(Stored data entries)
• • • • • • •

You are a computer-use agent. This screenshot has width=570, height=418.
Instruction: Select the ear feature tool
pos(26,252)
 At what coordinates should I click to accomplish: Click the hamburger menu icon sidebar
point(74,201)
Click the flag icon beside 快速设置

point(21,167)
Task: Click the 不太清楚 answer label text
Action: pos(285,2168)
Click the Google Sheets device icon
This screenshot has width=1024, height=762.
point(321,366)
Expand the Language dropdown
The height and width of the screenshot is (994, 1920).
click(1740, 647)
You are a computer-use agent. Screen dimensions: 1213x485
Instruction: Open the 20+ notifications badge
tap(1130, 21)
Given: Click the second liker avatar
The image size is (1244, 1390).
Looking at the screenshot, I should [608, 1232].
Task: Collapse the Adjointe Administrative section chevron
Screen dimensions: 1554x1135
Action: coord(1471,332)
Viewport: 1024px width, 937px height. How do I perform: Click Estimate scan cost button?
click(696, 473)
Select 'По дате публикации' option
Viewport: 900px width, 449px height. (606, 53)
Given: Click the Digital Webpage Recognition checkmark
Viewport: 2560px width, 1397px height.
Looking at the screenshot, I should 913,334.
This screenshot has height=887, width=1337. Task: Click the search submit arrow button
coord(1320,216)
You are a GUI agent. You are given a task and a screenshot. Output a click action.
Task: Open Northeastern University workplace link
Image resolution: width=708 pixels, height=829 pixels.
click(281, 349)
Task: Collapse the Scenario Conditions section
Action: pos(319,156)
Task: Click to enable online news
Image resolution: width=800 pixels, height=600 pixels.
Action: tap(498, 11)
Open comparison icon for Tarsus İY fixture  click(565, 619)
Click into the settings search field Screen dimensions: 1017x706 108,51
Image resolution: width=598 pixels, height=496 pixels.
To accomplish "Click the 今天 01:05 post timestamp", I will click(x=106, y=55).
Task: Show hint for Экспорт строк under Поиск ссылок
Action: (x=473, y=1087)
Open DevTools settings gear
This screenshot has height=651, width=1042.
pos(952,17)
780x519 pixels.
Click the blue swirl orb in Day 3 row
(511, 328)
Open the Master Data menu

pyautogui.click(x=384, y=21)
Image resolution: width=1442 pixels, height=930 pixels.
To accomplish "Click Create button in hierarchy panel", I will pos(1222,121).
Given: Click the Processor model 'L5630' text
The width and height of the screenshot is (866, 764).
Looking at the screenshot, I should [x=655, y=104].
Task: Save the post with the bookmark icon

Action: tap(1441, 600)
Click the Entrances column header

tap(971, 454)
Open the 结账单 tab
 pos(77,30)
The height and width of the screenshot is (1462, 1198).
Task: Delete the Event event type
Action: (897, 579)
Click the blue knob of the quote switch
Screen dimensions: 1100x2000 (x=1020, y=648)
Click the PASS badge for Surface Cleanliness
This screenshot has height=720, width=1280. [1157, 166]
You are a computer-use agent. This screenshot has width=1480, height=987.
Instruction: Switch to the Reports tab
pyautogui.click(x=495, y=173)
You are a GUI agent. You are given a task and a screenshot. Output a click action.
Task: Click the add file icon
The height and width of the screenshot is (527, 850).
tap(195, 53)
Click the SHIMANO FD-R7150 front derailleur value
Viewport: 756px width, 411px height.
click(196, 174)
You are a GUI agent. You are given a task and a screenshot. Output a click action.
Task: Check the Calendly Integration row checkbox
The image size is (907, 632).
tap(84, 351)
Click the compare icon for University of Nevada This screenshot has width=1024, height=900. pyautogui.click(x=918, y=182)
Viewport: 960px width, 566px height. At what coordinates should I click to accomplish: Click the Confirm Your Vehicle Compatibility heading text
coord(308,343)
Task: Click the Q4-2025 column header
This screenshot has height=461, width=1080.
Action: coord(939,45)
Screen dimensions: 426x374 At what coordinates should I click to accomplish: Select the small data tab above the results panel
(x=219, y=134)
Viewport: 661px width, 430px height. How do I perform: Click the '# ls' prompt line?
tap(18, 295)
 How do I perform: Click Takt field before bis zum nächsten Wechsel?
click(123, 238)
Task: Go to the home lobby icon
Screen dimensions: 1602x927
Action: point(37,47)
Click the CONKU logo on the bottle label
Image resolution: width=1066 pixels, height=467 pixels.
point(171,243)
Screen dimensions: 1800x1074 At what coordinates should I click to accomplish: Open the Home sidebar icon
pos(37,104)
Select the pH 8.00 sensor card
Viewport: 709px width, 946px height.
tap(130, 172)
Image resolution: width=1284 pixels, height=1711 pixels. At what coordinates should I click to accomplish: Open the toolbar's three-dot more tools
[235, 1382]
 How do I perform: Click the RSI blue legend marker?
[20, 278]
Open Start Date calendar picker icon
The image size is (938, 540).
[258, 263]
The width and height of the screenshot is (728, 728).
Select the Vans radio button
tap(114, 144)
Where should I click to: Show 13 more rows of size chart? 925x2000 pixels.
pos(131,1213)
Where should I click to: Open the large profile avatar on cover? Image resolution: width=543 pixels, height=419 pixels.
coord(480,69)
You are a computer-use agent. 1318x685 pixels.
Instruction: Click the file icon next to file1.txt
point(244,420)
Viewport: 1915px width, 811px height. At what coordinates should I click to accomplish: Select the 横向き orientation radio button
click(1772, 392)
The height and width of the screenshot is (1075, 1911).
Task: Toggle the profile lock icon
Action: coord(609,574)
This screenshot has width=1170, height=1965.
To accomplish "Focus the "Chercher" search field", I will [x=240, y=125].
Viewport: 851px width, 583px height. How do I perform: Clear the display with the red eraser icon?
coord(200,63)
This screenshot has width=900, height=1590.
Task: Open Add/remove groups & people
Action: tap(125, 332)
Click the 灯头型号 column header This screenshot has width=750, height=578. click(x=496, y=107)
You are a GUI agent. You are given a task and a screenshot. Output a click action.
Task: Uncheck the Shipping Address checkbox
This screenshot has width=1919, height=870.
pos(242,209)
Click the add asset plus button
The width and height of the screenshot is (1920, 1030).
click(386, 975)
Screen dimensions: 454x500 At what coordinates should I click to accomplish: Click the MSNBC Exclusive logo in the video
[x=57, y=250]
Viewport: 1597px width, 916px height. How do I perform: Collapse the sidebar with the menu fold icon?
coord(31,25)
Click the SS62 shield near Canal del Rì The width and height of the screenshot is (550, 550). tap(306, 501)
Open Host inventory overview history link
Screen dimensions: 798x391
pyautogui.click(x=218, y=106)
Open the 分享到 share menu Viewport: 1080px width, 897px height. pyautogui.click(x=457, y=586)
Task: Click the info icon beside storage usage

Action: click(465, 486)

• • • • • • •

YOUR GOAL -
The answer must be an exact copy of every record above.

SOLUTION FOR THIS TASK -
You are a computer-use agent. This screenshot has width=570, height=418.
Instruction: Select the ear feature tool
pos(26,252)
 At what coordinates should I click to accomplish: Click the hamburger menu icon sidebar
point(74,201)
Click the flag icon beside 快速设置

point(21,167)
Task: Click the 不太清楚 answer label text
Action: pos(285,2168)
Click the Google Sheets device icon
This screenshot has width=1024, height=762.
point(321,366)
Expand the Language dropdown
The height and width of the screenshot is (994, 1920).
click(1740, 647)
You are a computer-use agent. Screen dimensions: 1213x485
Instruction: Open the 20+ notifications badge
tap(1130, 21)
Given: Click the second liker avatar
The image size is (1244, 1390).
Looking at the screenshot, I should [608, 1232].
Task: Collapse the Adjointe Administrative section chevron
Screen dimensions: 1554x1135
Action: coord(1471,332)
Viewport: 1024px width, 937px height. How do I perform: Click Estimate scan cost button?
click(696, 473)
Select 'По дате публикации' option
Viewport: 900px width, 449px height. (606, 53)
Given: Click the Digital Webpage Recognition checkmark
Viewport: 2560px width, 1397px height.
Looking at the screenshot, I should 913,334.
This screenshot has height=887, width=1337. Task: Click the search submit arrow button
coord(1320,216)
You are a GUI agent. You are given a task and a screenshot. Output a click action.
Task: Open Northeastern University workplace link
Image resolution: width=708 pixels, height=829 pixels.
click(281, 349)
Task: Collapse the Scenario Conditions section
Action: pos(319,156)
Task: Click to enable online news
Image resolution: width=800 pixels, height=600 pixels.
Action: tap(498, 11)
Open comparison icon for Tarsus İY fixture  click(565, 619)
Click into the settings search field Screen dimensions: 1017x706 108,51
Image resolution: width=598 pixels, height=496 pixels.
To accomplish "Click the 今天 01:05 post timestamp", I will click(x=106, y=55).
Task: Show hint for Экспорт строк under Поиск ссылок
Action: (x=473, y=1087)
Open DevTools settings gear
This screenshot has height=651, width=1042.
pos(952,17)
780x519 pixels.
Click the blue swirl orb in Day 3 row
(511, 328)
Open the Master Data menu

pyautogui.click(x=384, y=21)
Image resolution: width=1442 pixels, height=930 pixels.
To accomplish "Click Create button in hierarchy panel", I will pos(1222,121).
Given: Click the Processor model 'L5630' text
The width and height of the screenshot is (866, 764).
Looking at the screenshot, I should [x=655, y=104].
Task: Save the post with the bookmark icon

Action: tap(1441, 600)
Click the Entrances column header

tap(971, 454)
Open the 结账单 tab
 pos(77,30)
The height and width of the screenshot is (1462, 1198).
Task: Delete the Event event type
Action: (897, 579)
Click the blue knob of the quote switch
Screen dimensions: 1100x2000 (x=1020, y=648)
Click the PASS badge for Surface Cleanliness
This screenshot has height=720, width=1280. [1157, 166]
You are a computer-use agent. This screenshot has width=1480, height=987.
Instruction: Switch to the Reports tab
pyautogui.click(x=495, y=173)
You are a GUI agent. You are given a task and a screenshot. Output a click action.
Task: Click the add file icon
The height and width of the screenshot is (527, 850).
tap(195, 53)
Click the SHIMANO FD-R7150 front derailleur value
Viewport: 756px width, 411px height.
click(196, 174)
You are a GUI agent. You are given a task and a screenshot. Output a click action.
Task: Check the Calendly Integration row checkbox
The image size is (907, 632).
tap(84, 351)
Click the compare icon for University of Nevada This screenshot has width=1024, height=900. pyautogui.click(x=918, y=182)
Viewport: 960px width, 566px height. At what coordinates should I click to accomplish: Click the Confirm Your Vehicle Compatibility heading text
coord(308,343)
Task: Click the Q4-2025 column header
This screenshot has height=461, width=1080.
Action: coord(939,45)
Screen dimensions: 426x374 At what coordinates should I click to accomplish: Select the small data tab above the results panel
(x=219, y=134)
Viewport: 661px width, 430px height. How do I perform: Click the '# ls' prompt line?
tap(18, 295)
 How do I perform: Click Takt field before bis zum nächsten Wechsel?
click(123, 238)
Task: Go to the home lobby icon
Screen dimensions: 1602x927
Action: point(37,47)
Click the CONKU logo on the bottle label
Image resolution: width=1066 pixels, height=467 pixels.
point(171,243)
Screen dimensions: 1800x1074 At what coordinates should I click to accomplish: Open the Home sidebar icon
pos(37,104)
Select the pH 8.00 sensor card
Viewport: 709px width, 946px height.
tap(130, 172)
Image resolution: width=1284 pixels, height=1711 pixels. At what coordinates should I click to accomplish: Open the toolbar's three-dot more tools
[235, 1382]
 How do I perform: Click the RSI blue legend marker?
[20, 278]
Open Start Date calendar picker icon
The image size is (938, 540).
[258, 263]
The width and height of the screenshot is (728, 728).
Select the Vans radio button
tap(114, 144)
Where should I click to: Show 13 more rows of size chart? 925x2000 pixels.
pos(131,1213)
Where should I click to: Open the large profile avatar on cover? Image resolution: width=543 pixels, height=419 pixels.
coord(480,69)
You are a computer-use agent. 1318x685 pixels.
Instruction: Click the file icon next to file1.txt
point(244,420)
Viewport: 1915px width, 811px height. At what coordinates should I click to accomplish: Select the 横向き orientation radio button
click(1772, 392)
The height and width of the screenshot is (1075, 1911).
Task: Toggle the profile lock icon
Action: coord(609,574)
This screenshot has width=1170, height=1965.
To accomplish "Focus the "Chercher" search field", I will [x=240, y=125].
Viewport: 851px width, 583px height. How do I perform: Clear the display with the red eraser icon?
coord(200,63)
This screenshot has width=900, height=1590.
Task: Open Add/remove groups & people
Action: tap(125, 332)
Click the 灯头型号 column header This screenshot has width=750, height=578. click(x=496, y=107)
You are a GUI agent. You are given a task and a screenshot. Output a click action.
Task: Uncheck the Shipping Address checkbox
This screenshot has width=1919, height=870.
pos(242,209)
Click the add asset plus button
The width and height of the screenshot is (1920, 1030).
click(386, 975)
Screen dimensions: 454x500 At what coordinates should I click to accomplish: Click the MSNBC Exclusive logo in the video
[x=57, y=250]
Viewport: 1597px width, 916px height. How do I perform: Collapse the sidebar with the menu fold icon?
coord(31,25)
Click the SS62 shield near Canal del Rì The width and height of the screenshot is (550, 550). tap(306, 501)
Open Host inventory overview history link
Screen dimensions: 798x391
pyautogui.click(x=218, y=106)
Open the 分享到 share menu Viewport: 1080px width, 897px height. pyautogui.click(x=457, y=586)
Task: Click the info icon beside storage usage

Action: click(465, 486)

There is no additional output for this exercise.